The spectrum of rare variation in humans
Through interrogation of the gnomAD database (Karczewski, 2019) of publicly available exome and whole genome sequence, the number of synonymous (SYN), non-synonymous (NS), and loss-of-function (LOF) variants were tabulated (Figure 1, Supplemental Table 2 ). In addition, we determined the number of individuals homozygous for LOF variants and adjusted for gene size. The frequency of NS and LOF variants varies widely by gene. Therefore, this data can provide information on how essential a gene is by lower-than-expected levels of LOF mutations, rate of LOF variants per gene, and the ratio of NS/SYN variants. As expected, the essential, X-linked genes (ABCD1 ,ABCB7 ) and the essential ABCA3 and ABCE1 genes all have no or a deficient level of LOF variants and a low to very low ratio of NS/SYN variants.

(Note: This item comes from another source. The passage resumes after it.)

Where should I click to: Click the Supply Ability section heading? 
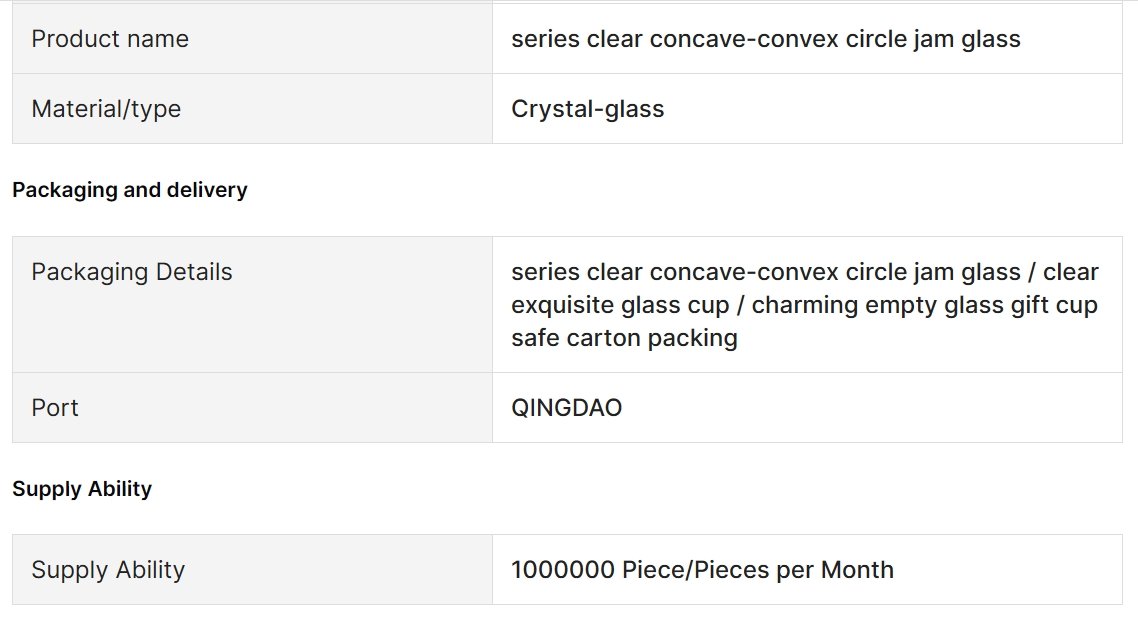[x=82, y=488]
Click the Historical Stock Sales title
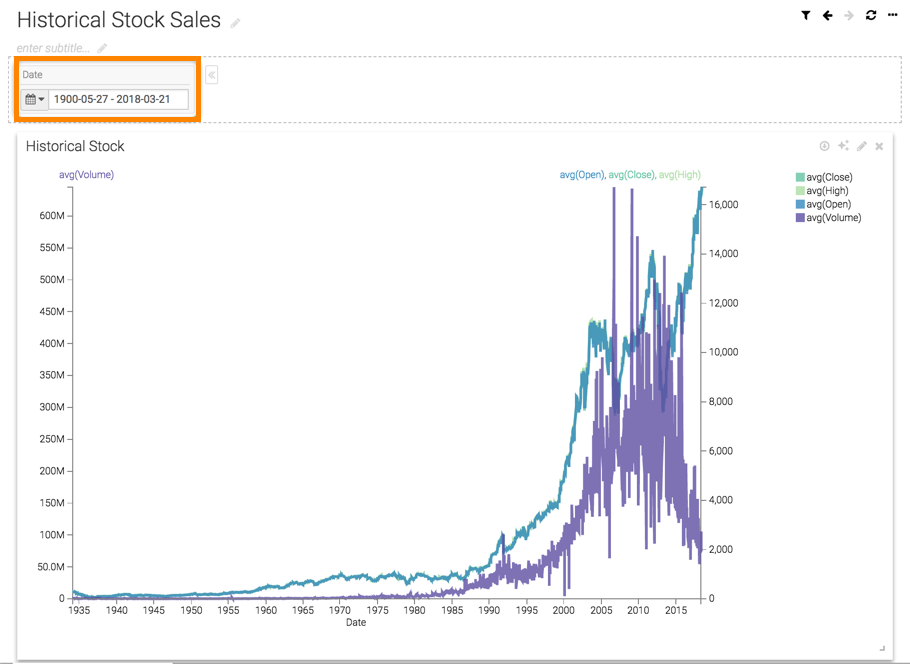The image size is (910, 664). click(119, 20)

Interestingly the ABCA2 , ABCB1 , ABCC5 , andABCG1 also have low levels of LOF variants, suggesting that they do not tolerate loss-of-function. Genes with a higher rate of NS and LOF variants include ABCC7/CFTR and ABCG2 . Several groups have proposed a heterozygous advantage for LOF alleles of CFTR to account for the high frequency of cystic fibrosis mutations in multiple populations (Angelicheva et al., 1994; Bosch et al., 2017; Prince, 1998). Furthermore, the increased blood uric acid levels in ABCG2 mutant carriers may also have a selective advantage against infectious diseases.
Analysis of specific predicted LOF mutations showed that all the cytoplasmic ABC genes (ABCE1 , ABCF1 , ABCF2 , andABCF3 ) have no reported homozygotes for LOF mutations, suggesting that they are essential. Similarly, almost all the half transporters (except for ABCB6 and ABCG2 ) also have no homozygous LOF individuals (Supplemental Table 2 ). In contrast, nearly half (46%) of all ABC full-transporters have at least 1 LOF allele reported to be homozygous in at least one individual (Figure 2 ). Interestingly some predicted LOF variants are frequent, including in some specific populations. For example, several genes in the ABCA5 gene cluster (ABCA6 , ABCA8 ,ABCA10 ) have common LOF alleles in Latin American and African populations. ABCA7 , ABCA13 , ABCB5 , ABCC11 , and ABCC12 also have specific common predicted LOF variants. Some of the predicted LOF alleles are in splice sites, and it may be that they can produce a functional protein by alternative splicing.